Sans attendre de réponse, elle passa la clôture et s'enfonça dans la forêt, elle marcha longtemps, ses pieds foulant le sol meuble, ses pensées en tumulte, les arbres se refermaient autour d'elle, créant un cocon de solitude dont elle avait désespérément besoin. Après un moment, elle déboucha sur un immense lac, dont la surface miroitait sous les rayons dorés du soleil couchant, la vue était apaisante, presque irré s'approcha du bord, s'accroupit, et laissa ses doigts effleurer la surface froide de l'eau, puis, comme si une digue intérieure cédait enfin, les larmes qu'elle avait retenues jusque-là se mirent à couler, elles roulaient sur ses joues, silencieuses d'abord, avant que des sanglots ne brisent le calme environnant, elle parla à voix haute, ses mots brisés par les larmes.
- C'est ça, les lois de l'Arche. Des règles absurdes qui m'ont obligée à me cacher toute ma vie. Elles ont tué ma mère. Elles m'ont volé ma liberté. Et maintenant, elles essaient de faire de moi quelqu'un que je ne suis pas.
Elle essuya ses joues d'un geste vif, mais les larmes continuaient de couler.
- Je ne veux plus vivre sous leurs lois. Je veux un monde où je peux être libre. Un monde où… où mon enfant sera libre.
Ce qu'elle ignorait, c'était qu'elle n'était pas seule, à quelques mètres, dissimulés parmi les arbres, des Grounders observaient la scène, Lexa, Anya, et d'autres membres du conseil se tenaient en silence, écoutant chaque mot, Lincoln, parmi eux, se sentait tiraillé: il voulait s'approcher d'elle, la réconforter, mais il savait que le moindre geste pourrait tout révéler, Anya murmura à Lexa:
- Elle parle avec son cœur. C'est rare, pour eux.
- Elle est différente. Mais cela ne fait pas d'elle une alliée… répondit Lexa en hochant lentement la tête, son regard perçant fixé sur Octavia.
Le bruit d'un pas lourd brisa le silence, Octavia se retourna brusquement, sursautant, pour voir Bellamy arriver à grands pas, son visage marqué par une colère évidente.
- Tu te rends compte de ce que tu fais? Tu mets ta vie en danger à chaque fois que tu sors comme ça! lança-t-il, furieux.
- Et toi, tu te rends compte de ce que tu fais? Tu veux me contrôler comme ils le faisaient sur l'Arche? Je ne suis pas ta prisonnière, Bellamy! Rétorqua Octavia en se redressant, ses bras croisés sur sa poitrine, son regard défiant.

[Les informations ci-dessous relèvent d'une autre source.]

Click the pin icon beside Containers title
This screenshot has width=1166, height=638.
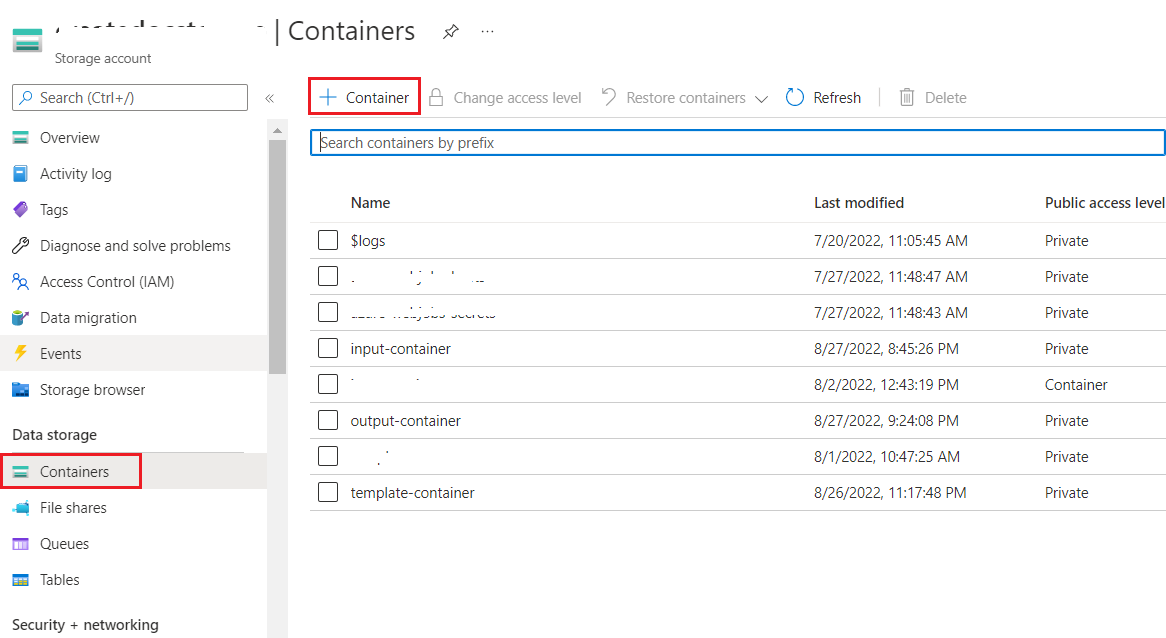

Il s'arrêta à quelques mètres d'elle, ses mains sur ses hanches, cherchant ses mots.
- Ce n'est pas une question de contrôle. C'est une question de survie, Octavia. Si les Grounders te trouvent…
Elle le coupa, sa voix tremblante mais pleine de conviction.
- Peut-être que les Grounders sont moins cruels que nous. Tu y as pensé?
Bellamy resta figé, abasourdi, ses mots restèrent coincés dans sa gorge alors qu'Octavia détournait le regard, les larmes menaçant de revenir, elle voulait lui dire la vérité, lui révéler tout ce qu'elle portait en elle, mais elle savait qu'il ne comprendrait jamais.